What needs to be done:
Given the entries below, copy each of them out exactly.

Supplied records:
Start of Block

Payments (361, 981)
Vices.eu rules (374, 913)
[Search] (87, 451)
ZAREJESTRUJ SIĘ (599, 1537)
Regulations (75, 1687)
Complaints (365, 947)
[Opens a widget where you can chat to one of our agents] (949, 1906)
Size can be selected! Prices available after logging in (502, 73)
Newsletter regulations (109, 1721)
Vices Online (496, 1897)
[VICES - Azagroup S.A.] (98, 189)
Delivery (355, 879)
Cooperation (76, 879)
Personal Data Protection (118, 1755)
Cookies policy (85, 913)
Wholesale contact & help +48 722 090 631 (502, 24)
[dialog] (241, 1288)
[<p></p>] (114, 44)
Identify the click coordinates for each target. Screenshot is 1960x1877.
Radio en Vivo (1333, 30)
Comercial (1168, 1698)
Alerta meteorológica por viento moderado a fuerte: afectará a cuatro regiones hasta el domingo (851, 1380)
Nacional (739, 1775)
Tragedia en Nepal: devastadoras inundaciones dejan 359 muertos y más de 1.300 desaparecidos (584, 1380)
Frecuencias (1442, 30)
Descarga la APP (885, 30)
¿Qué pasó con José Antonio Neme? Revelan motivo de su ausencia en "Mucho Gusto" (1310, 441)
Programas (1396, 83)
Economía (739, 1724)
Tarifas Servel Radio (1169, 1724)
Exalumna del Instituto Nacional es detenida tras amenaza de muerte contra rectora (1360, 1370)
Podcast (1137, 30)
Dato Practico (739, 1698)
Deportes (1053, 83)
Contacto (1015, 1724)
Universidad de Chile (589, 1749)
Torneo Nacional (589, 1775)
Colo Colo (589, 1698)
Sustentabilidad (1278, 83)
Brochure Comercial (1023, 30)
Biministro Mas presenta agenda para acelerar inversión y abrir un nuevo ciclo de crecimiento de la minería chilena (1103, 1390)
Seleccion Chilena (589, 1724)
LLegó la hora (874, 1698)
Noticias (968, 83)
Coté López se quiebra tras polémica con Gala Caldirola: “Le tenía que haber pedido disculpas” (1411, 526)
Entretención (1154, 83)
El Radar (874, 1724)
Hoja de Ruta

End of Block

Written answer:
Payments (361, 981)
Vices.eu rules (374, 913)
[Search] (87, 451)
ZAREJESTRUJ SIĘ (599, 1537)
Regulations (75, 1687)
Complaints (365, 947)
[Opens a widget where you can chat to one of our agents] (949, 1906)
Size can be selected! Prices available after logging in (502, 73)
Newsletter regulations (109, 1721)
Vices Online (496, 1897)
[VICES - Azagroup S.A.] (98, 189)
Delivery (355, 879)
Cooperation (76, 879)
Personal Data Protection (118, 1755)
Cookies policy (85, 913)
Wholesale contact & help +48 722 090 631 (502, 24)
[dialog] (241, 1288)
[<p></p>] (114, 44)
Identify the click coordinates for each target. Screenshot is 1960x1877.
Radio en Vivo (1333, 30)
Comercial (1168, 1698)
Alerta meteorológica por viento moderado a fuerte: afectará a cuatro regiones hasta el domingo (851, 1380)
Nacional (739, 1775)
Tragedia en Nepal: devastadoras inundaciones dejan 359 muertos y más de 1.300 desaparecidos (584, 1380)
Frecuencias (1442, 30)
Descarga la APP (885, 30)
¿Qué pasó con José Antonio Neme? Revelan motivo de su ausencia en "Mucho Gusto" (1310, 441)
Programas (1396, 83)
Economía (739, 1724)
Tarifas Servel Radio (1169, 1724)
Exalumna del Instituto Nacional es detenida tras amenaza de muerte contra rectora (1360, 1370)
Podcast (1137, 30)
Dato Practico (739, 1698)
Deportes (1053, 83)
Contacto (1015, 1724)
Universidad de Chile (589, 1749)
Torneo Nacional (589, 1775)
Colo Colo (589, 1698)
Sustentabilidad (1278, 83)
Brochure Comercial (1023, 30)
Biministro Mas presenta agenda para acelerar inversión y abrir un nuevo ciclo de crecimiento de la minería chilena (1103, 1390)
Seleccion Chilena (589, 1724)
LLegó la hora (874, 1698)
Noticias (968, 83)
Coté López se quiebra tras polémica con Gala Caldirola: “Le tenía que haber pedido disculpas” (1411, 526)
Entretención (1154, 83)
El Radar (874, 1724)
Hoja de Ruta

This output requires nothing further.